So we can say that nuclear accelerators are devices that accelerate a beam of particles by various means. Let’s have a look on the basic structure of nuclear accelerator. An accelerator can be n the form of ring that is called as a circular accelerator or in the form of a beam that is called as linear accelerator. In a circular accelerator a beam of particles travels repeatedly round a loop. On the contrary, in a linear accelerator it travels in a straight line from one end to the other.
A number of accelerators can be joined together in a sequence to get high energy. There are various particles which can be used in these devices such as Large Hadron Collider or LHC accelerates protons or heavy lead ions. Circular or linear accelerators are mainly used to explore atomic nuclei. These devices help to identify new elements. Study of new elements helps to explain various phenomena which affect the entire nucleus. Fermilab's accelerator and collider detector are used in the study of collision between violent particles.
Electrostatic nuclear accelerators
use the electrostatic field to accelerate the charged particles. In such accelerators, an electric field strips hydrogen nuclei of their electrons. Remember hydrogen nuclei contain one electron and one proton. The switching of electric fields from positive to negative at a given frequency pulls charged particles in forward direction. Engineers can control the change in frequency to ensure that the particles should not accelerate in a continuous stream. But they should remain in closely spaced bunches. So we can say that each time, the beam of particles passes to the electric field in radio frequency cavities.
This process transfers some energy from the radio waves to the particles that help them to move in forward direction. There are various kinds of magnets in the accelerators which serves different functions such as dipole magnets bend the path of a beam of particles whereas quadrupole magnets help to focus a beam and gather the particles closer together.
So these magnets act like lenses. Particle detectors help to record the collisions at accelerators. One of the common examples of electrostatic accelerator is the Van de Graaff accelerator, developed by the American physicist Robert Jemison Van de Graaff.
There are various types of particles which can be used in different accelerators such as photon, proton, ions etc.
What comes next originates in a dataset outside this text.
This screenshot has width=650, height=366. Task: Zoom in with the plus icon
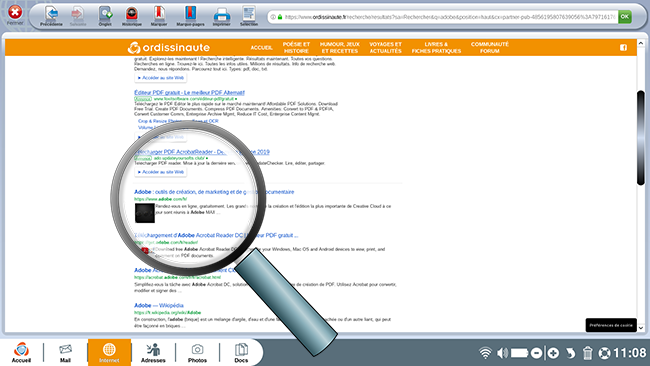[553, 353]
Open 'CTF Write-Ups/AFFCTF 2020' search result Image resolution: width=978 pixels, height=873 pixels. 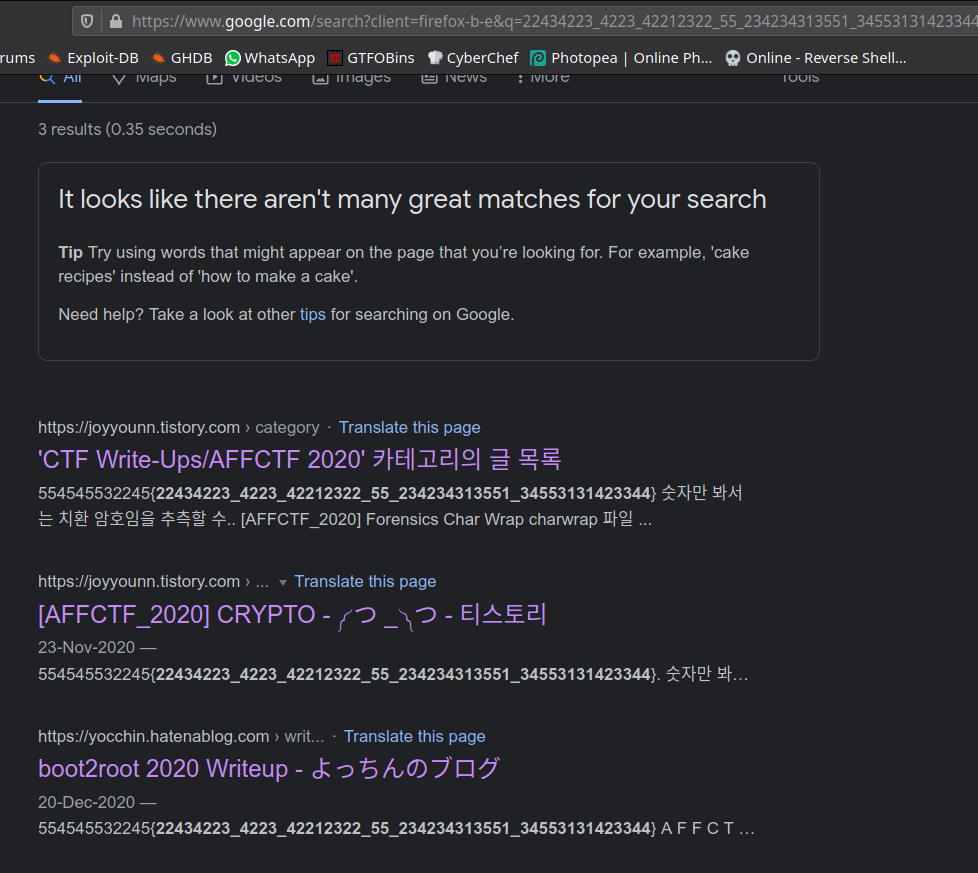tap(300, 459)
Such accelerators are called as particle accelerators.
These accelerators are mainly used to study the nature of matter and energy. In these accelerators, the charged particles are accelerated with an electric field. The process occurs in a hollow, evacuated tube. The accelerated charged particles collide with each ion and also with a stationary target. The results of the collisions can be used to analyze the probability of the interactions in the subatomic world. The collisions between particles occur in a bubble chamber which is a device to record the tracks of charged particles. The accelerating particles can be move in straight, spiral, or circular directions.
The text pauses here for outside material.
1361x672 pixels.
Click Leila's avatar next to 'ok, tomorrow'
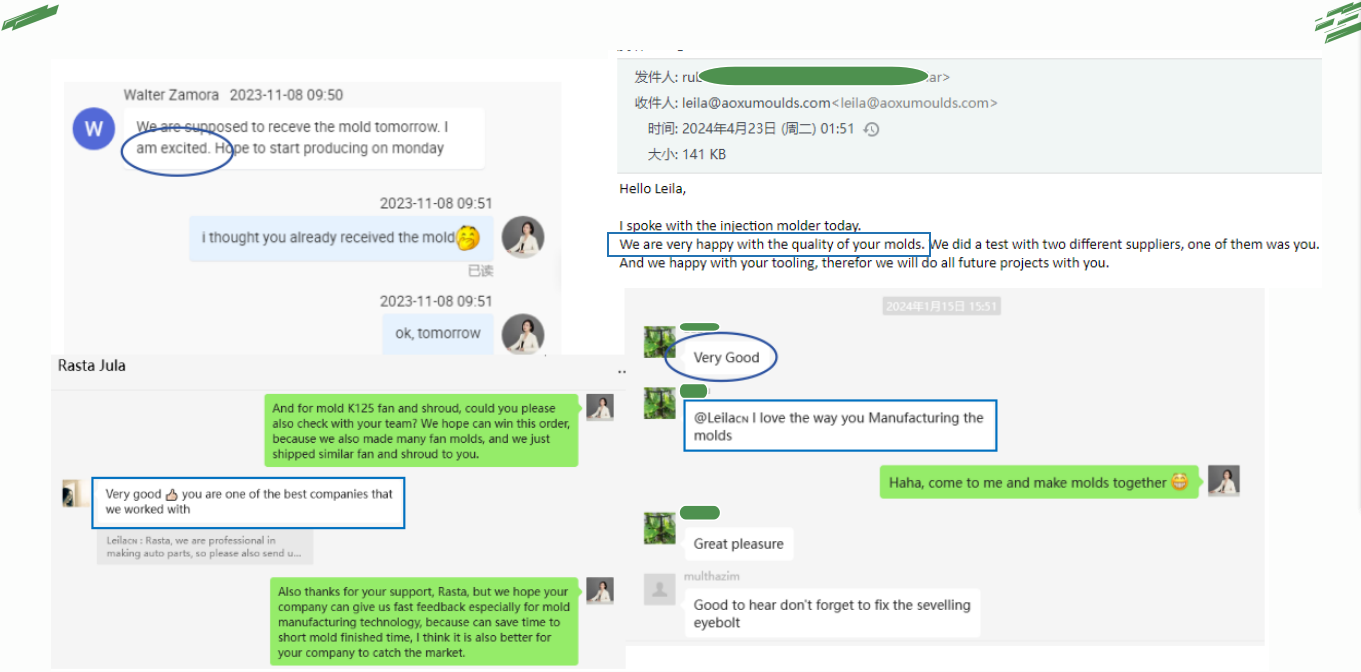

The spiral path is called as cyclotron and circular path is called as synchrotron. Both of these paths use strong magnetic field to control the particles. Particle accelerators help to learn about the subatomic particles and also used to accelerate charged particles or ions. Particle accelerators have three basic parts; a source of elementary particles or ions, a tube pumped in which the particles can travel freely and some source that can speed up the particles.
In these devices, the charged particles can be accelerated by an electrostatic field such as British scientists John D. Cockcroft and Ernest Walton were accelerated the protons to 250,000 eV.
Oscillating field accelerator is a type of particle accelerator that is based on the oscillating electrostatic field. Oscillating field accelerators use radio frequency electromagnetic fields that circumvent the breakdown problem. Such devices were developed in the 1920's. All modern accelerators are based on same concept. The pioneer scientists for these devices are Rolf Widerøe, Gustav Ising, Leó Szilárd, Donald Kerst and Ernest Lawrence. They conceived and built the first operational linear particle accelerator that are named as the betatron, and the cyclotron. Most of the particle accelerators propel subatomic particles.
Tandem accelerators provide a beam with twice the energy. This can be possible only high voltage. Tandem accelerator is an ion source yields a beam of protons. Van de Graaff generators are good examples of tandem accelerators.